◆ Extracted records

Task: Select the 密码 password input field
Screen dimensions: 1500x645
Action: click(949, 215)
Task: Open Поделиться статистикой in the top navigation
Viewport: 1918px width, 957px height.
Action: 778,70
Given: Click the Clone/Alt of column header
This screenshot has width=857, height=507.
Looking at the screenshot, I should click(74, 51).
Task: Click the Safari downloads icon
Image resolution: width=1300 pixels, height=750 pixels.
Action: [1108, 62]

==

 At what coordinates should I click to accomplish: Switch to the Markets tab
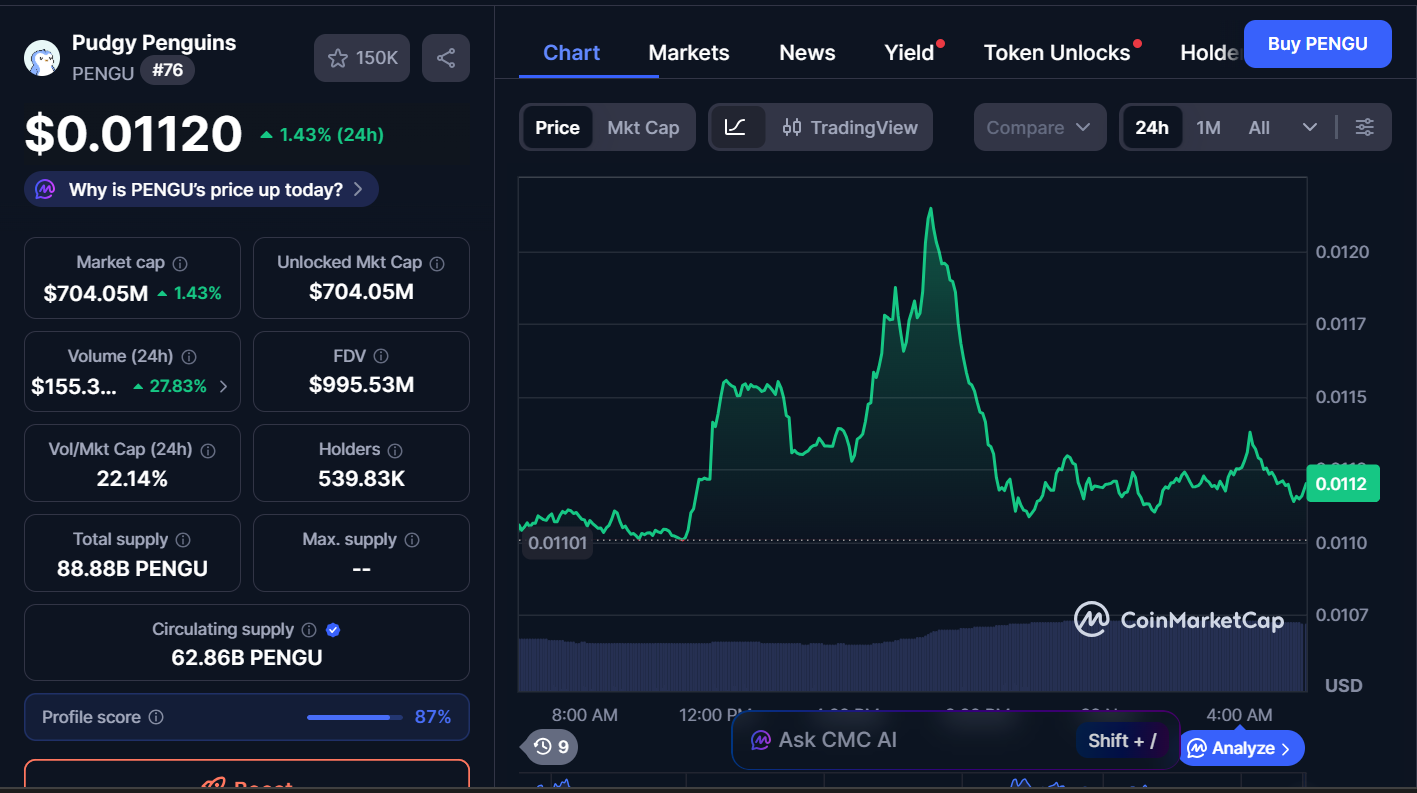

◆ What you have to do
Check each line of the entries above for the string "Task", and return those that contain it.

◆ Answer box
Task: Select the 密码 password input field
Task: Open Поделиться статистикой in the top navigation
Task: Click the Safari downloads icon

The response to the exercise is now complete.